Data extract:
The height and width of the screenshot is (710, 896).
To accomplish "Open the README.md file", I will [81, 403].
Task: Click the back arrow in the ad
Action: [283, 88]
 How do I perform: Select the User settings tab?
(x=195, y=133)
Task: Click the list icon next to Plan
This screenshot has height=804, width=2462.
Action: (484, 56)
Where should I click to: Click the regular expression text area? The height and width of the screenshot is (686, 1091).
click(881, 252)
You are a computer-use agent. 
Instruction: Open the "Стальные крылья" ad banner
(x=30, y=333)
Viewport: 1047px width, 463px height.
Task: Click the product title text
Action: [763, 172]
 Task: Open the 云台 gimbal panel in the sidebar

Problem statement: Give a word-for-word restatement of every record.

Solution to this exercise:
The height and width of the screenshot is (710, 896).
To accomplish "Open the README.md file", I will [81, 403].
Task: Click the back arrow in the ad
Action: [283, 88]
 How do I perform: Select the User settings tab?
(x=195, y=133)
Task: Click the list icon next to Plan
This screenshot has height=804, width=2462.
Action: (484, 56)
Where should I click to: Click the regular expression text area? The height and width of the screenshot is (686, 1091).
click(881, 252)
You are a computer-use agent. 
Instruction: Open the "Стальные крылья" ad banner
(x=30, y=333)
Viewport: 1047px width, 463px height.
Task: Click the product title text
Action: [763, 172]
 Task: Open the 云台 gimbal panel in the sidebar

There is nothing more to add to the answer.